───── Supplied material

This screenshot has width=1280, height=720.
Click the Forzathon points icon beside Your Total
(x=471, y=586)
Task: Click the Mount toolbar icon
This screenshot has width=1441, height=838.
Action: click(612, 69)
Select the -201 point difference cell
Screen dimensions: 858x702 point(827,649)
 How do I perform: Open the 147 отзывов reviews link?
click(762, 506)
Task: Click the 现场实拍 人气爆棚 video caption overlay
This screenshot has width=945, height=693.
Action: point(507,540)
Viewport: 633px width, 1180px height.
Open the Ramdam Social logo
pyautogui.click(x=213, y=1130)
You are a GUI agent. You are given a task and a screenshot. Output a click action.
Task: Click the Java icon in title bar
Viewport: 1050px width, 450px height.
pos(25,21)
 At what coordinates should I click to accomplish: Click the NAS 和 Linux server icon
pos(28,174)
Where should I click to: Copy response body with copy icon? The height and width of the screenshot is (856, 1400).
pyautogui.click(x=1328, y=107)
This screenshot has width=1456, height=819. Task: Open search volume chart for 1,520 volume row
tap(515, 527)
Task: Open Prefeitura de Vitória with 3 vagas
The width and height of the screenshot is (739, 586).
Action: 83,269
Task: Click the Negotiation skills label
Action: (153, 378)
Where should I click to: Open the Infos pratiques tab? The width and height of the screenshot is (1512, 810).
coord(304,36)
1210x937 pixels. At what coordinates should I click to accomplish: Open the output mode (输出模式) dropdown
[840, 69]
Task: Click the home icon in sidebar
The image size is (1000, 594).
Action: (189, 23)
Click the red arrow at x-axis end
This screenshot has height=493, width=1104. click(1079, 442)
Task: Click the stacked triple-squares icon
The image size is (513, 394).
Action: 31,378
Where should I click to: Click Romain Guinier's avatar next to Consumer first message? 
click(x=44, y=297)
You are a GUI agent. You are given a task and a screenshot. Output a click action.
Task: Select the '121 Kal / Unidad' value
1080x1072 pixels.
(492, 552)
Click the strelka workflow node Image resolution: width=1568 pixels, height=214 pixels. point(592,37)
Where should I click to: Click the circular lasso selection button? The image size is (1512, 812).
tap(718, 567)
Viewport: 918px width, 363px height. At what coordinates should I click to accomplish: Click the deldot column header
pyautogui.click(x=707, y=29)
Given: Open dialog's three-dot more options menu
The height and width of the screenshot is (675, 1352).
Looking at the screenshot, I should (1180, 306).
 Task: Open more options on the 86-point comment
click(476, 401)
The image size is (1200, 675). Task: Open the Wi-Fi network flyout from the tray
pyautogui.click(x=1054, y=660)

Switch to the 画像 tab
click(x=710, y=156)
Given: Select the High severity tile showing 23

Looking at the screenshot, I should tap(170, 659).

──────────

» What you have to do
The entries above are to be output exactly as they appear.

» Solution to this problem
This screenshot has width=1280, height=720.
Click the Forzathon points icon beside Your Total
(x=471, y=586)
Task: Click the Mount toolbar icon
This screenshot has width=1441, height=838.
Action: click(612, 69)
Select the -201 point difference cell
Screen dimensions: 858x702 point(827,649)
 How do I perform: Open the 147 отзывов reviews link?
click(762, 506)
Task: Click the 现场实拍 人气爆棚 video caption overlay
This screenshot has width=945, height=693.
Action: point(507,540)
Viewport: 633px width, 1180px height.
Open the Ramdam Social logo
pyautogui.click(x=213, y=1130)
You are a GUI agent. You are given a task and a screenshot. Output a click action.
Task: Click the Java icon in title bar
Viewport: 1050px width, 450px height.
pos(25,21)
 At what coordinates should I click to accomplish: Click the NAS 和 Linux server icon
pos(28,174)
Where should I click to: Copy response body with copy icon? The height and width of the screenshot is (856, 1400).
pyautogui.click(x=1328, y=107)
This screenshot has width=1456, height=819. Task: Open search volume chart for 1,520 volume row
tap(515, 527)
Task: Open Prefeitura de Vitória with 3 vagas
The width and height of the screenshot is (739, 586).
Action: 83,269
Task: Click the Negotiation skills label
Action: (153, 378)
Where should I click to: Open the Infos pratiques tab? The width and height of the screenshot is (1512, 810).
coord(304,36)
1210x937 pixels. At what coordinates should I click to accomplish: Open the output mode (输出模式) dropdown
[840, 69]
Task: Click the home icon in sidebar
The image size is (1000, 594).
Action: (189, 23)
Click the red arrow at x-axis end
This screenshot has height=493, width=1104. click(1079, 442)
Task: Click the stacked triple-squares icon
The image size is (513, 394).
Action: 31,378
Where should I click to: Click Romain Guinier's avatar next to Consumer first message? 
click(x=44, y=297)
You are a GUI agent. You are given a task and a screenshot. Output a click action.
Task: Select the '121 Kal / Unidad' value
1080x1072 pixels.
(492, 552)
Click the strelka workflow node Image resolution: width=1568 pixels, height=214 pixels. point(592,37)
Where should I click to: Click the circular lasso selection button? The image size is (1512, 812).
tap(718, 567)
Viewport: 918px width, 363px height. At what coordinates should I click to accomplish: Click the deldot column header
pyautogui.click(x=707, y=29)
Given: Open dialog's three-dot more options menu
The height and width of the screenshot is (675, 1352).
Looking at the screenshot, I should (1180, 306).
 Task: Open more options on the 86-point comment
click(476, 401)
The image size is (1200, 675). Task: Open the Wi-Fi network flyout from the tray
pyautogui.click(x=1054, y=660)

Switch to the 画像 tab
click(x=710, y=156)
Given: Select the High severity tile showing 23

Looking at the screenshot, I should tap(170, 659).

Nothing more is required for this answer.